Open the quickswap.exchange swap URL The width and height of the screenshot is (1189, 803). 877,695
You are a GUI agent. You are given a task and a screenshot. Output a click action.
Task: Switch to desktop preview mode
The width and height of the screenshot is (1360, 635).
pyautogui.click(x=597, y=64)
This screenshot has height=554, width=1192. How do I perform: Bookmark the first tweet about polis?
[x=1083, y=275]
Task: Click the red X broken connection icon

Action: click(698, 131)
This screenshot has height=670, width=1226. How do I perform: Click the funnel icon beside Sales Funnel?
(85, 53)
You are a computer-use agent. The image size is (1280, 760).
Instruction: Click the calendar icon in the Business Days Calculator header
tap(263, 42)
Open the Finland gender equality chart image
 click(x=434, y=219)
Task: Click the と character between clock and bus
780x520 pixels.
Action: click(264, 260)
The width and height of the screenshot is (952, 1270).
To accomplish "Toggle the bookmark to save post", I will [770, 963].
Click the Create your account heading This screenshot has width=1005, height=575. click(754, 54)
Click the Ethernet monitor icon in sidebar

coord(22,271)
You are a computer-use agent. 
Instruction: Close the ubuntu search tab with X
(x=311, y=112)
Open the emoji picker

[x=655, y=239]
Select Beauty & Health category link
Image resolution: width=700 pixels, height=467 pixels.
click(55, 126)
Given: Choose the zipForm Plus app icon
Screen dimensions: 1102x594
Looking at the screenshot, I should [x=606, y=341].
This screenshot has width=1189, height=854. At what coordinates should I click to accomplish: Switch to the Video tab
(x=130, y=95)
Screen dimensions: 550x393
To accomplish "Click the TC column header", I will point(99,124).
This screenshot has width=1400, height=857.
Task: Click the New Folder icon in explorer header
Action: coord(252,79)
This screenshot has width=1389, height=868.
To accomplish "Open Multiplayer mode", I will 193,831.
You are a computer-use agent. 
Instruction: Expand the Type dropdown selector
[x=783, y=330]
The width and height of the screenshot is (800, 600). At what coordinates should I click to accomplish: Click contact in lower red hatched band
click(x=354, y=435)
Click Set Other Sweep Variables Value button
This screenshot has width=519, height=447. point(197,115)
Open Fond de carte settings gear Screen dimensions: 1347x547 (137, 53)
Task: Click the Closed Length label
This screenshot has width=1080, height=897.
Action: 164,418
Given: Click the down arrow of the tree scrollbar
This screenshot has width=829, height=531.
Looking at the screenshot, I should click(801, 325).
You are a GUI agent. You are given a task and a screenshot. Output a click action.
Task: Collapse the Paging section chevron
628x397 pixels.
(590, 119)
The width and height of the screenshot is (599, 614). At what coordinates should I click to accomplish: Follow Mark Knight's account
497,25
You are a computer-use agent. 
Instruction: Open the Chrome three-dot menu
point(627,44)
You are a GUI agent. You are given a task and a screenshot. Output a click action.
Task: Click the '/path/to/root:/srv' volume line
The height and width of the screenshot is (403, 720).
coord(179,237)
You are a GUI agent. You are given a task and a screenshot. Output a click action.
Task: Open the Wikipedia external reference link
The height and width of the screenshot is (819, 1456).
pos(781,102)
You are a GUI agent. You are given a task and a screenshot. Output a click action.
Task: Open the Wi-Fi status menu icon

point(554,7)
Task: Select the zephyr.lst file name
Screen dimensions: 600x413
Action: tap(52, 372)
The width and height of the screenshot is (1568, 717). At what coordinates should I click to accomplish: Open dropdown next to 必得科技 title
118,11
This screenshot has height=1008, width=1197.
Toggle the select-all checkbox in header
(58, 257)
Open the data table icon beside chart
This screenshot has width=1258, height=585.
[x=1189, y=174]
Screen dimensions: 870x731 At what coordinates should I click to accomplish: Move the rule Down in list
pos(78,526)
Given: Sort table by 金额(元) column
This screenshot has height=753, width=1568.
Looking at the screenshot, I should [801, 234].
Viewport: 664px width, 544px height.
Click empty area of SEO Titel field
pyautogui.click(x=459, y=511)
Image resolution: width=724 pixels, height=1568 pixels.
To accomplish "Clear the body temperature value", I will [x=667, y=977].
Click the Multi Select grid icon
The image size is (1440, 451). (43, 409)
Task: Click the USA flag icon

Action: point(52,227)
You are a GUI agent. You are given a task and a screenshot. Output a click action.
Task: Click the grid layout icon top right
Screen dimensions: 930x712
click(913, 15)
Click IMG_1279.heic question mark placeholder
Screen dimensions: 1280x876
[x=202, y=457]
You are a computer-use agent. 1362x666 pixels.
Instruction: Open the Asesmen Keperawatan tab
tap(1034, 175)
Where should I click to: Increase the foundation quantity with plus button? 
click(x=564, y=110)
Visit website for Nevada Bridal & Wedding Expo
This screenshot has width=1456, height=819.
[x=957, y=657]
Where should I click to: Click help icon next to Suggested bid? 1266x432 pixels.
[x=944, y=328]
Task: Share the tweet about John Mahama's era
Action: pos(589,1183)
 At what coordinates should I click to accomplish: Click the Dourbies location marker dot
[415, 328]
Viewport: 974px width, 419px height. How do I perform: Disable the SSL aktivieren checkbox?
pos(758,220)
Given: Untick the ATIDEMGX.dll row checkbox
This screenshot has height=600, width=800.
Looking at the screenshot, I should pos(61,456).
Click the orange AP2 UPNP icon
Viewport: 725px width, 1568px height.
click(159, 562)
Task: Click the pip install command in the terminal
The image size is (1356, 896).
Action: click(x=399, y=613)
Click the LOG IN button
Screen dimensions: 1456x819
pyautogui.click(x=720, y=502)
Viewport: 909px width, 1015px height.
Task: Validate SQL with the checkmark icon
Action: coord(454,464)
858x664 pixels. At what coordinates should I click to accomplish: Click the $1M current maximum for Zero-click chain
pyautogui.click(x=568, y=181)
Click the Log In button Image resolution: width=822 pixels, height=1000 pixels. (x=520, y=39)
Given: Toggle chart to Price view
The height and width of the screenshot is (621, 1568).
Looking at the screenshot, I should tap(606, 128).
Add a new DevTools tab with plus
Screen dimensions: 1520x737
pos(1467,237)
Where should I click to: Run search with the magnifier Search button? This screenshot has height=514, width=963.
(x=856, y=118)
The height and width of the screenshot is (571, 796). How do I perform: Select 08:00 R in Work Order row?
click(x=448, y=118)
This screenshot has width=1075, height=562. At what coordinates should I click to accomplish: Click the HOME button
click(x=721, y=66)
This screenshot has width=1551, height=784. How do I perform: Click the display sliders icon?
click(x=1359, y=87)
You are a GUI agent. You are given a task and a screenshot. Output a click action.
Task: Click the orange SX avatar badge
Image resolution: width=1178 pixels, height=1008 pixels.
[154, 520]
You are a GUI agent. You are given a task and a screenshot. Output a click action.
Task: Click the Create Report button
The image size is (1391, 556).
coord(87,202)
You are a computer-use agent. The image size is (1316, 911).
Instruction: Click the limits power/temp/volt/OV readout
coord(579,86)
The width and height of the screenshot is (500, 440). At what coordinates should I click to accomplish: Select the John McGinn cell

→ Task requirements
All lines above from the one containing "Task: Click the grid layout icon top right" to the one containing "Task: Click the pip" must be repeated exactly, both lines included, and no others.

→ Written response
Task: Click the grid layout icon top right
Screen dimensions: 930x712
click(913, 15)
Click IMG_1279.heic question mark placeholder
Screen dimensions: 1280x876
[x=202, y=457]
You are a computer-use agent. 1362x666 pixels.
Instruction: Open the Asesmen Keperawatan tab
tap(1034, 175)
Where should I click to: Increase the foundation quantity with plus button? 
click(x=564, y=110)
Visit website for Nevada Bridal & Wedding Expo
This screenshot has width=1456, height=819.
[x=957, y=657]
Where should I click to: Click help icon next to Suggested bid? 1266x432 pixels.
[x=944, y=328]
Task: Share the tweet about John Mahama's era
Action: pos(589,1183)
 At what coordinates should I click to accomplish: Click the Dourbies location marker dot
[415, 328]
Viewport: 974px width, 419px height. How do I perform: Disable the SSL aktivieren checkbox?
pos(758,220)
Given: Untick the ATIDEMGX.dll row checkbox
This screenshot has height=600, width=800.
Looking at the screenshot, I should pos(61,456).
Click the orange AP2 UPNP icon
Viewport: 725px width, 1568px height.
click(159, 562)
Task: Click the pip install command in the terminal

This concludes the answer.